Selected text:
For example (I used low depths of around 20 so that the search doesn't dominate and find a position much better than the root):

b1-knight odds
rnbqkbnr/pppppppp/8/8/8/8/PPPPPPPP/R1BQKBNR w KQkq - 0 1
Eval: ~-4.6

a1-rook odds
rnbqkbnr/pppppppp/8/8/8/8/PPPPPPPP/1NBQKBNR w Kkq - 0 1
Eval: ~-6.4

queen odds
rnbqkbnr/pppppppp/8/8/8/8/PPPPPPPP/RNB1KBNR w KQkq - 0 1
Eval: ~-13.4

g2-pawn odds (I didn't want to cherrypick the worst pawn to remove, which is likely f2, so I picked one of the worse ones, keeping in mind that this is balanced by the fact that it's white to move)
rnbqkbnr/pppppppp/8/8/8/8/PPPPPP1P/RNBQKBNR w KQkq - 0 1
Eval ~-1.3

Normally you'd expect (as an approximation) -3 for knight odds at low depth, -5 for rook and -9 for queen, but these evals are higher by about 30-50%.

As it turns out, PawnValueEg used to be 258 a few months back; it is now 208, so the eval scale has been shifted up by ~25% in the last few months. Meanwhile, it's not clear that 208 is the true "average value of a pawn," because things like piece-square tables and bonuses can shift the average. (For example, one could decrease a piece value by 100 and increase the corresponding PSQT by 100 without affecting the true piece value.)

If people think this is an issue, one possibility that doesn't require periodically calibrating output vs. winrate is to use v * 300 / KnightValueMg or v * 300 / KnightValueEg, rather than v * 100 / PawnValueEg (or similar ideas). A look at the git blame history suggests that KnightValueMg has changed a lot less in percent terms than PawnValueEg, making the formula with KnightValueMg more robust over time. Also, this change would bring the piece odds evals more in line with what us humans might expect: currently, 300/KnightValueMg = 100/261 and 300/KnightValueEg = 100/288.

Of course, there are objections to this approach:

  1. the choice of knight value is quite arbitrary. I have to admit this is true.
  2. a "centipawn" is no longer 1/100 of a pawn. However, it wasn't previously either, because things like PSQT and pawn bonuses skew the "true" value of a pawn.

I just wanted to give this as a suggestion to keep the discussion going, because not only is adjudication affected, but also many people use Stockfish to analyze human games and would benefit from knowing that, for example, +1 does correspond to a pawn up on average.

@Vizvezdenec
Copy link
Contributor

since when depth 20 is "low"?
It's enough to see that w/o knight white position is much worse than simply not having a knight :)

@man4
Copy link

man4 commented Dec 15, 2018

since when depth 20 is "low"?
It's enough to see that w/o knight white position is much worse than simply not having a knight :)

It's "low" enough that the eval is quite stable around depth 15-25. It's enough to see that white has a much worse position by a knight, but that's about it. This is why I chose a quiet position rather than a tactical position.

Dataset section:

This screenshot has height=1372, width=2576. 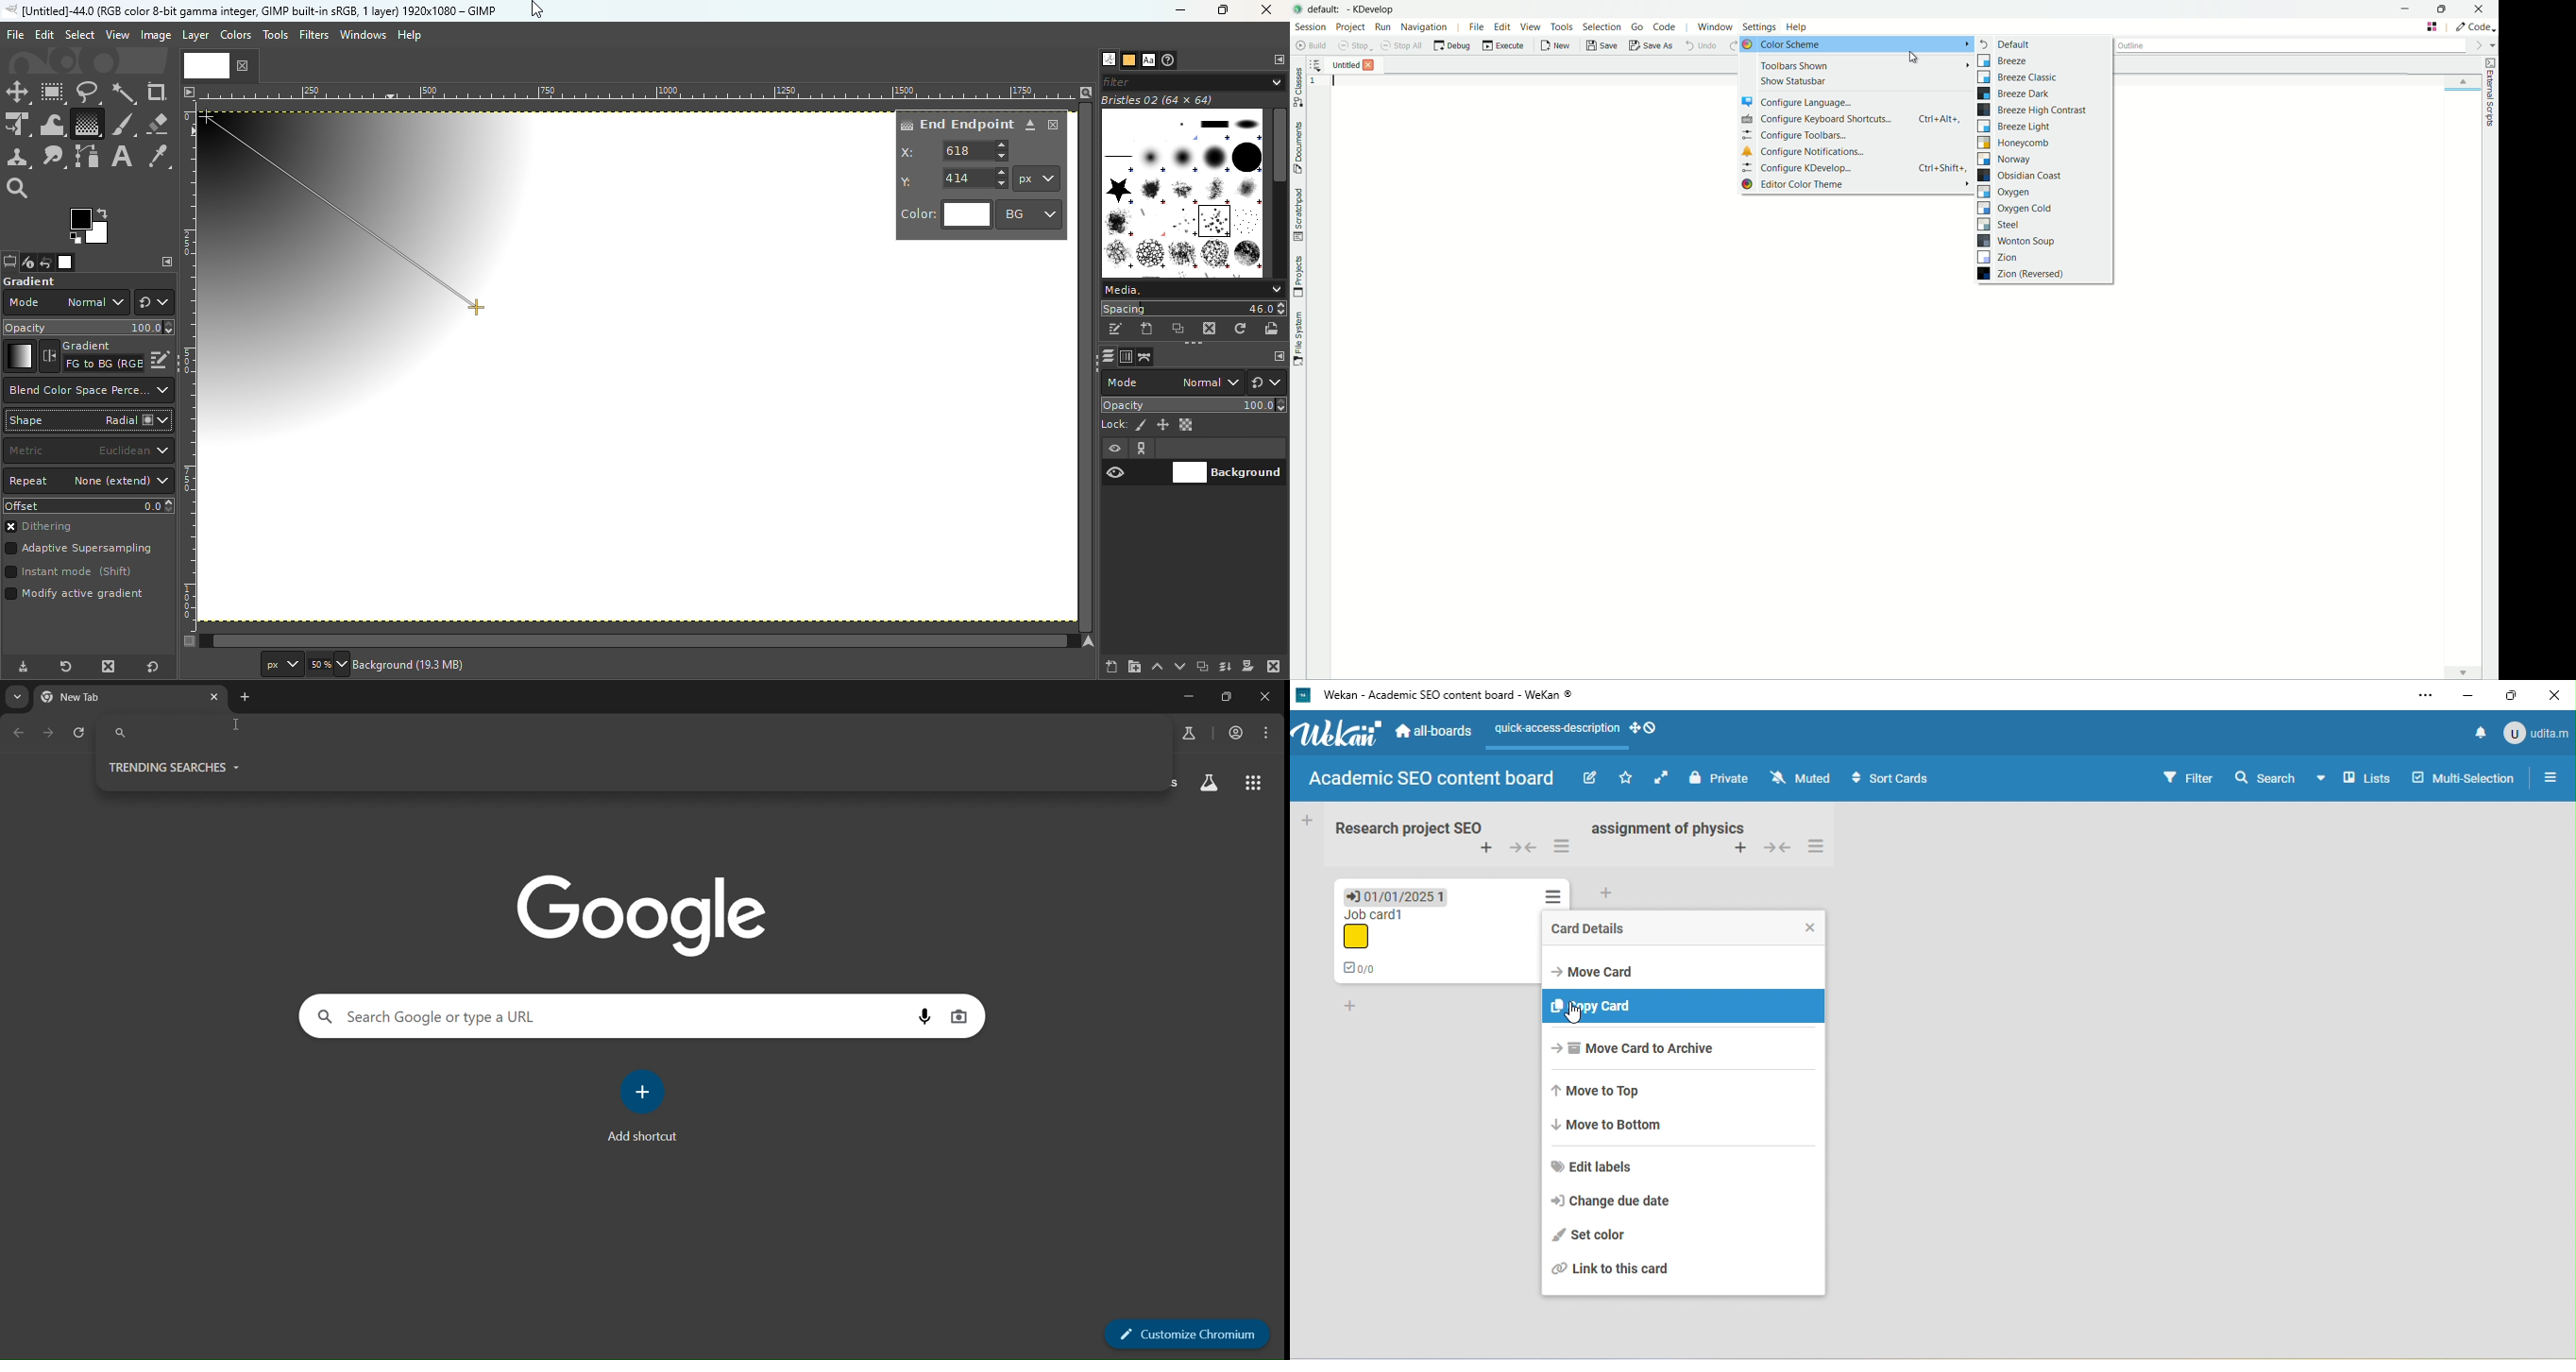 What do you see at coordinates (1665, 28) in the screenshot?
I see `code` at bounding box center [1665, 28].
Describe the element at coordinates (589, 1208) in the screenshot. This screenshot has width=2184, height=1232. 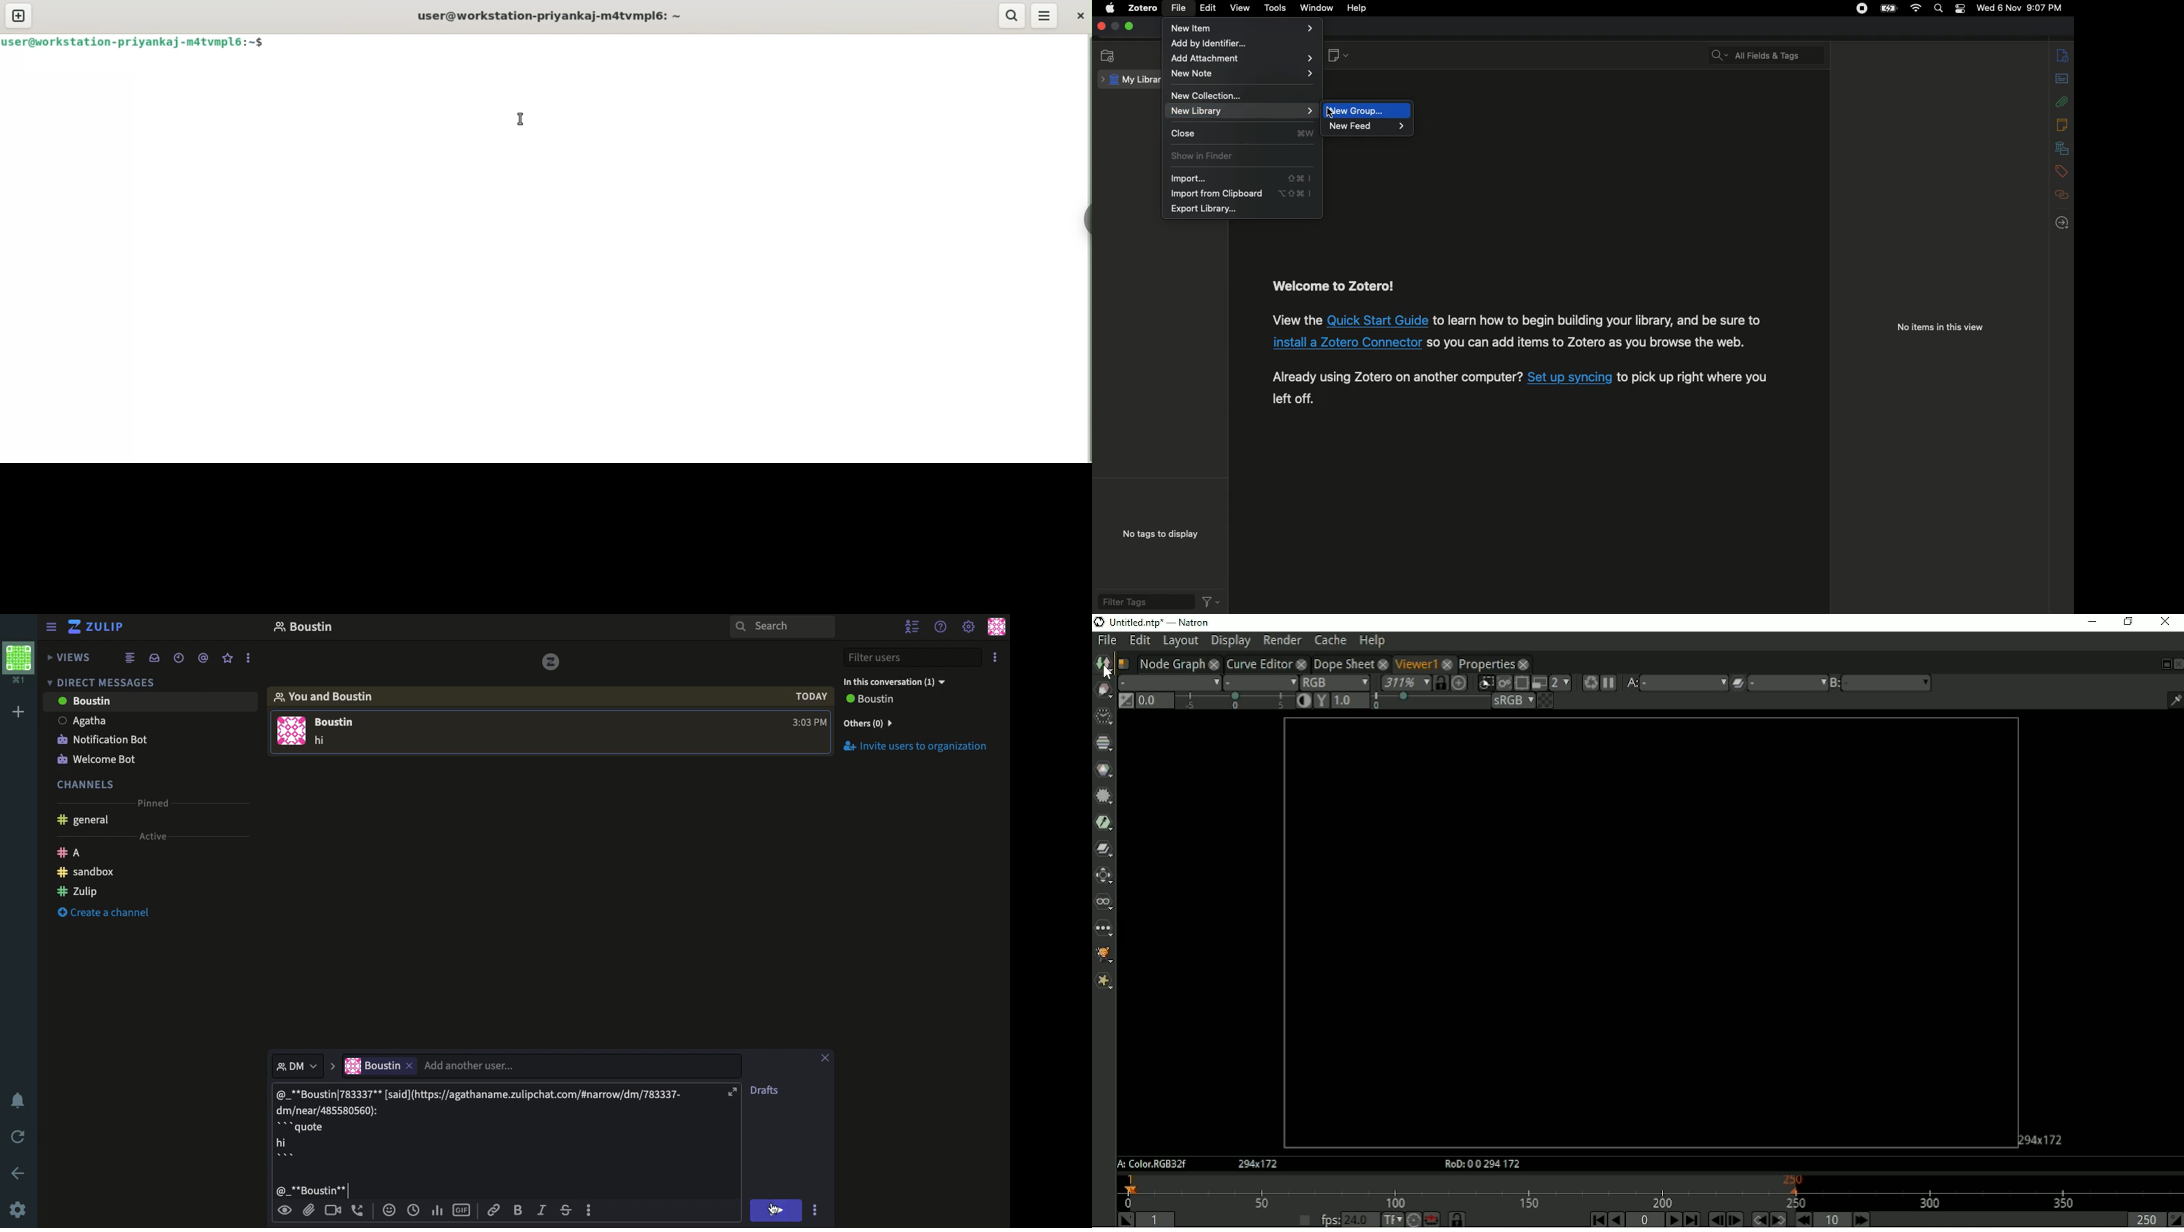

To do:
(A) Decide whether each statement agrees with the Stockfish eval-scale thread. Answer yes or no for each, and quote the thread's deciding words exactly. (i) PawnValueEg currently stands at 258. (ii) According to the git blame history, KnightValueMg has changed less in percent terms than PawnValueEg. (iii) The pawn odds test removed the f2 pawn.
(B) Reproduce the stretch of the Stockfish eval-scale thread from "As it turns" through "true piece value.)" word for word.
(C) Continue the Stockfish eval-scale thread, starting after its last reply.

Answers by task:
(A)
(i) No: "PawnValueEg used to be 258 a few months back; it is now 208"
(ii) Yes: "KnightValueMg has changed a lot less in percent terms than PawnValueEg"
(iii) No: "g2-pawn odds (I didn't want to cherrypick the worst pawn to remove, which is likely f2, so I picked one of the worse ones"

(B)
As it turns out, PawnValueEg used to be 258 a few months back; it is now 208, so the eval scale has been shifted up by ~25% in the last few months. Meanwhile, it's not clear that 208 is the true "average value of a pawn," because things like piece-square tables and bonuses can shift the average. (For example, one could decrease a piece value by 100 and increase the corresponding PSQT by 100 without affecting the true piece value.)

(C)
But I realize an argument can still be made that depth 20 is not "low." Instead, let's look at the static evals instead of depth 20 evals:
b1-knight odds -4.01
a1-rook odds -5.91
queen odds -13.04
g2-pawn odds -0.89

So, it's true that these evals appear less inflated than before, but they're still inflated by 20-40%, and the point still stands. (For the g2-pawn, from benefit of hindsight, removal of g2 gives partial compensation by allowing immediate fianchettoing. The static eval sees a +0.31 mobility bonus as a result, so this wasn't a great example of a position worth -1.)

This is a reflection of the fact that the ratio KnightValueEg/PawnValueEg is currently about 4.16, when in reality a knight is closer to 3 pawns on average. One way to put this is that the PSQT and bonuses have a more positive effect on pawns than they do on knights (such must be the case in order to compensate the low PawnValueMg and PawnValueEg). A rough glance does suggest there are more bonuses than penalties for terms involving pawns.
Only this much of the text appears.